TASK STATEMENT ->
Write these lines out again with every "Chrome menu" changed to "browser menu" and nothing else altered. Leave the pictures out of your answer.

(Word and element locating data)
▼▼▼
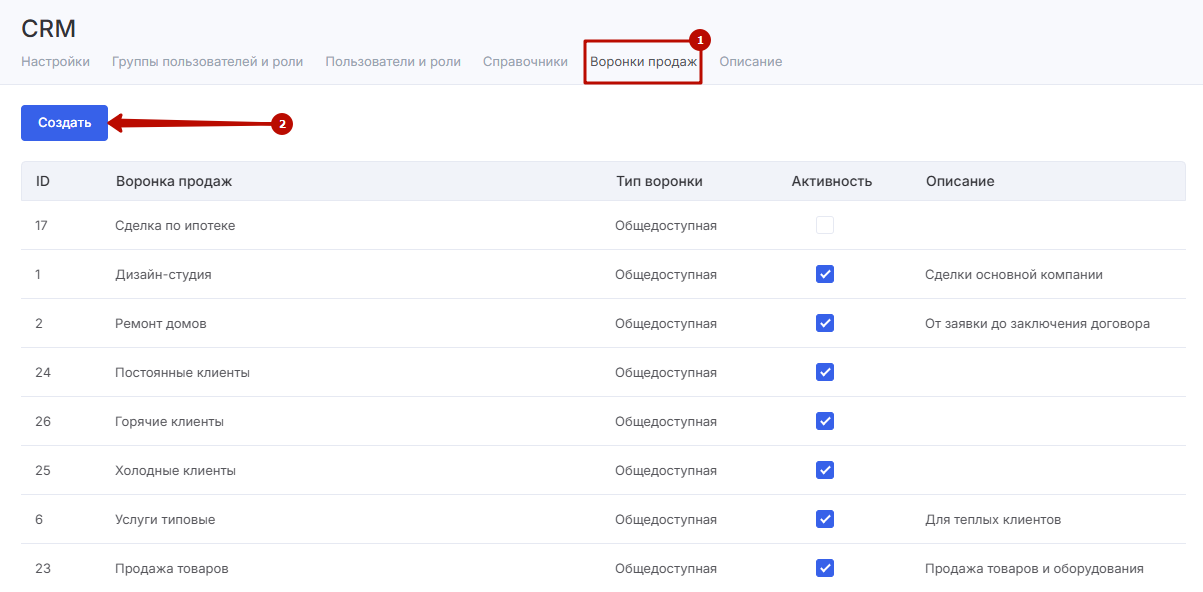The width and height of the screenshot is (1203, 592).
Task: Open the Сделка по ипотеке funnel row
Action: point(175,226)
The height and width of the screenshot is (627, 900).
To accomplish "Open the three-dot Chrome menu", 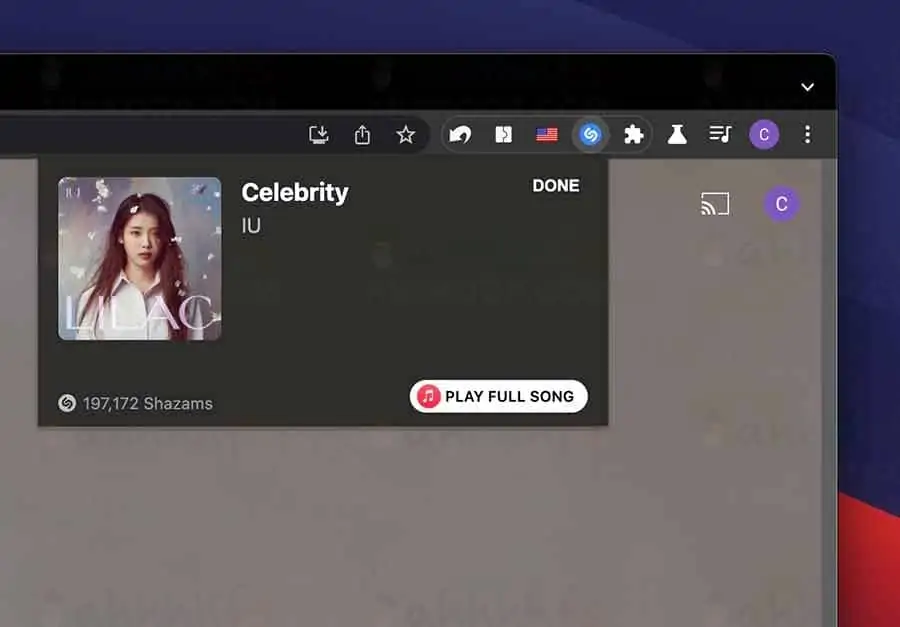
▲▲▲
SOLUTION TO THIS PROBLEM ->
The width and height of the screenshot is (1203, 592).
Task: Open the Сделка по ипотеке funnel row
Action: point(175,226)
The height and width of the screenshot is (627, 900).
To accomplish "Open the three-dot browser menu", 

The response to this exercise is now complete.